Увы, зачем родился я на свет!
Мне только плакать – вы тому причина,
И нет слезам конца, и веры нет.
Как и было сказано – сонет предположительно датируется 1514 годом.
Но сонеты занимали все-таки далеко не все свободное время Никколо Макиавелли – потому что свободное время относилось к такой категории добра, которого у него было, увы, предостаточно. Уже был случай упомянуть, куда шло это время, но все же есть смысл послушать его самого. Вот отрывок из письма Макиавелли, отправленного в Рим, к Франческо Веттори:
«...Выйдя из леса, я отправляюсь к источнику, а оттуда на птицеловный ток. Со мной книга, Данте, Петрарка или кто-нибудь из второстепенных поэтов, Тибулл, Овидий и им подобные: читая об их любовных страстях и увлечениях, я вспоминаю о своем и какое-то время наслаждаюсь этой мыслью. Затем я перебираюсь в придорожную харчевню и разговариваю с проезжающими – спрашиваю, какие новости у них дома, слушаю всякую всячину и беру на заметку всевозможные людские вкусы и причуды. Между тем наступает час обеда... я вкушаю ту пищу, которой меня одаривают бедное имение и скудное хозяйство. Пообедав, я возвращаюсь в харчевню, где застаю обычно в сборе хозяина, мясника, мельника и двух кирпичников. С ними я убиваю целый день, играя в трик-трак и в крикку; при этом мы без конца спорим и бранимся...

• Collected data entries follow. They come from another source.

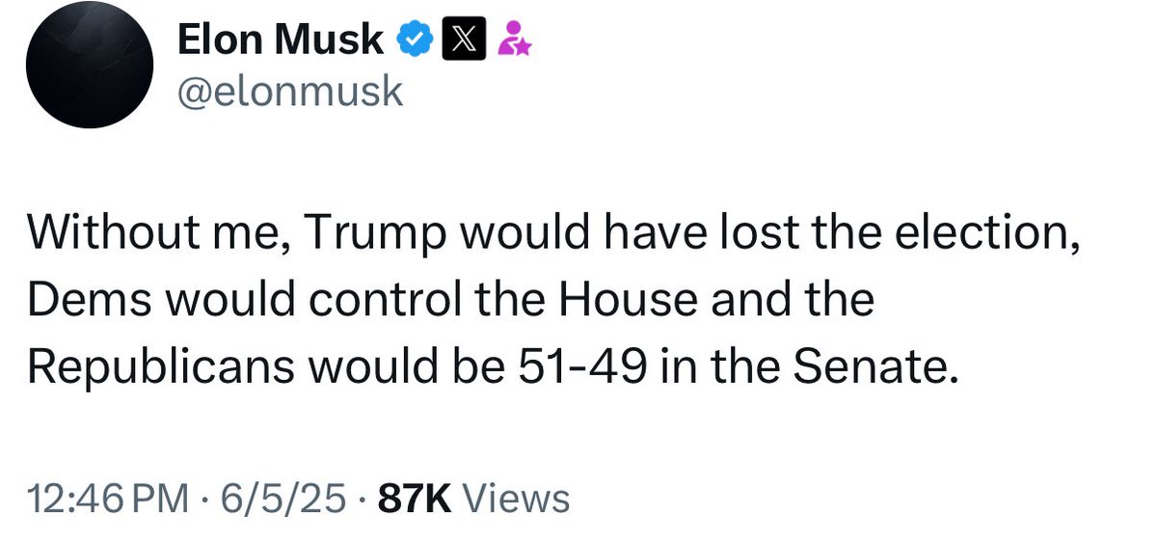This screenshot has height=540, width=1157.
Task: Click the black X affiliation badge
Action: pyautogui.click(x=458, y=39)
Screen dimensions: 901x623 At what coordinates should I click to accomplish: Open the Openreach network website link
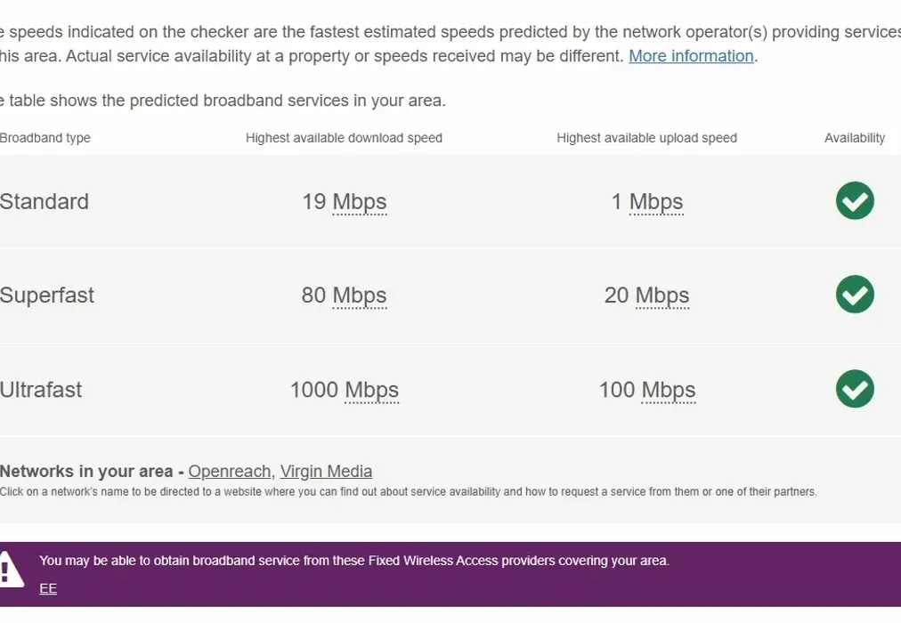click(230, 471)
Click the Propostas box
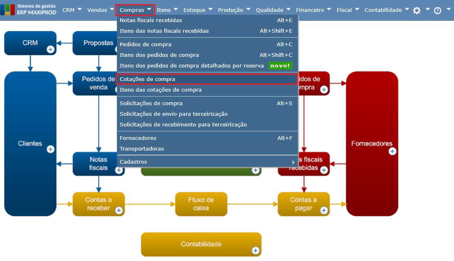 [x=95, y=43]
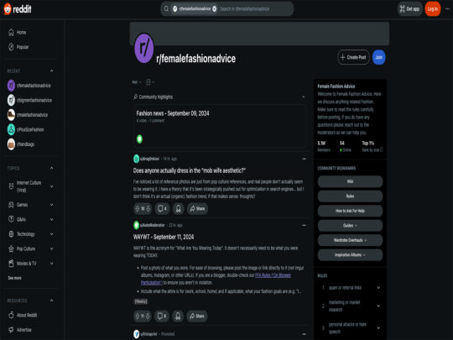Give an award to the WAYWT post
The width and height of the screenshot is (453, 340).
click(x=178, y=316)
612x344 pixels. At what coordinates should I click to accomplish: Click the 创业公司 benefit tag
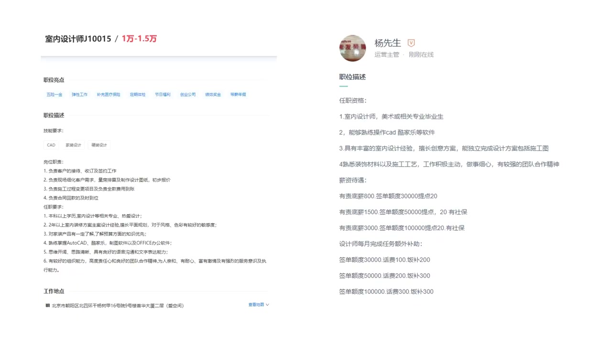187,95
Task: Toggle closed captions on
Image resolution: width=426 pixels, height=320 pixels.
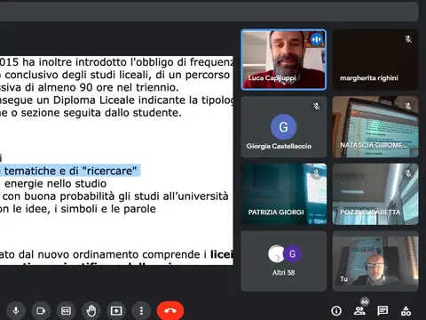Action: (x=66, y=310)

Так, не гнушаясь этими тварями, я задаю себе встряску и даю волю проклятой судьбе – пусть сильнее втаптывает меня в грязь, посмотрим, не станет ли ей наконец стыдно.
С наступлением вечера я возвращаюсь домой и вхожу в свой кабинет; у дверей я сбрасываю будничную одежду, запыленную и грязную, и облачаюсь в платье, достойное царей и вельмож; так, должным образом подготовившись, я вступаю в старинный круг мужей древности и, дружелюбно ими встреченный, вкушаю ту пищу, для которой единственно я рожден; здесь я без стеснения беседую с ними и расспрашиваю о причинах их поступков, они же с присущим им человеколюбием отвечают. На четыре часа я забываю о скуке, не думаю о своих горестях, меня не удручает бедность и не страшит смерть: я целиком переношусь к ним».
В письме, цитату из которого мы привели, он начинает с обращения к своему адресату на торжественно-пародийный лад: «светлейшему флорентийскому послу у верховного понтифика и своему благодетелю Франческо Веттори, в Рим» и мимоходом сообщает ему, что написал кое-что, относящееся к государствам. Речь идет о «Государе».
Письмо датировано 13 декабря 1513 года. Отношения у Макиавелли с Франческо Веттори поистине неформальны, обращение «светлейший посол» не следует принимать всерьез – в другом письме тот же Франческо именуется уже «любезным куманьком».
И Макиавелли пишет ему вполне откровенно, что не знает, как быть, но надеется поправить свои дела подношением «Государя»:
«К подношению же меня побуждает жестокая необходимость, ибо я разоряюсь и пройдет совсем немного времени, как погрязну в жалкой нищете, не говоря о моем желании, чтобы эти синьоры Медичи вспомнили о моем существовании и поручили хоть камень в гору катить; потому что, если они и тут не обратят на меня внимания, мне придется пенять только на себя; а по прочтении этой вещи будет видно, что я не проспал и не проиграл в бирюльки те пятнадцать лет, которые были посвящены изучению государственного искусства, и всякий захочет использовать богатый опыт человека, готового им поделиться».
Как мы уже знаем, из этого ничего не вышло – Медичи его книгу не прочли. Но, во-первых, книгу в рукописной копии все-таки кое-кто прочел, а во-вторых, Макиавелли написал не только «Государя».
По-видимому, где-то в начале и в середине 1514 года Макиавелли стали приглашать в сады Орти Оричеллари – их владелец, Козимо Ручеллаи, определенно проникся к нему симпатиями. Во всяком случае, новая работа Никколо Макиавелли под названием «Рассуждения о первой декаде Тита Ливия» посвящена двум лицам – Козимо Ручеллаи и Дзаноби Буондельмонте.
«Декада» в данном случае – первые 10 книг знаменитой истории Рима Тита Ливия. Книга Макиавелли написана в лучших традициях Флоренции и ее школы «филологического гуманизма» – берется античный текст дохристианских языческих времен и исследуется примерно на тот же лад, на который толковались теологические сочинения отцов церкви вроде Фомы Аквинского. Такого рода вещи во Флоренции практиковались со времен Данте и Петрарки, то есть с XIII—XIV веков.